EXERCISE AIM >>
Copy each line containing "will" from the listing below.
[[ PROVIDED ENTRIES open ]]
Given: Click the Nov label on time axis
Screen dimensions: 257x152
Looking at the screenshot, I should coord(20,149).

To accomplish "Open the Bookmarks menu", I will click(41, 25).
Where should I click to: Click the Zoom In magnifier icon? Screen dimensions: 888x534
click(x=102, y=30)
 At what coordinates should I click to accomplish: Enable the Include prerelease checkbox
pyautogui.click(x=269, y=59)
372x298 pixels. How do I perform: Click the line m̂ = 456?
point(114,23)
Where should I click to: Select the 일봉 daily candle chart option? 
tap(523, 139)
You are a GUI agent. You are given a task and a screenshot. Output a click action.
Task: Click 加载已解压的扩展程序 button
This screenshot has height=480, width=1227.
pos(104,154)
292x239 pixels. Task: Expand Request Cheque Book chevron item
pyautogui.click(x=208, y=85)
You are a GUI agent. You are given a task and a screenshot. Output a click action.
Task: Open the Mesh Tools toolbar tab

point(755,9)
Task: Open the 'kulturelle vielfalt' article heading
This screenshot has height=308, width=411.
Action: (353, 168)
[[ PROVIDED ENTRIES closed ]]
[[ PROVIDED ENTRIES open ]]
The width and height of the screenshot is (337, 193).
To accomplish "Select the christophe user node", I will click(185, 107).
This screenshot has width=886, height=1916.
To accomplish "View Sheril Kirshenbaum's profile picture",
[[ PROVIDED ENTRIES closed ]]
[[ PROVIDED ENTRIES open ]]
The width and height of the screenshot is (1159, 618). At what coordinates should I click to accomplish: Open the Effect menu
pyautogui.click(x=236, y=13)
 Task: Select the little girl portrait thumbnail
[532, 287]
[[ PROVIDED ENTRIES closed ]]
TASK RESULT >>
To accomplish "Open the Bookmarks menu", I will click(41, 25).
To accomplish "Select the christophe user node", I will click(185, 107).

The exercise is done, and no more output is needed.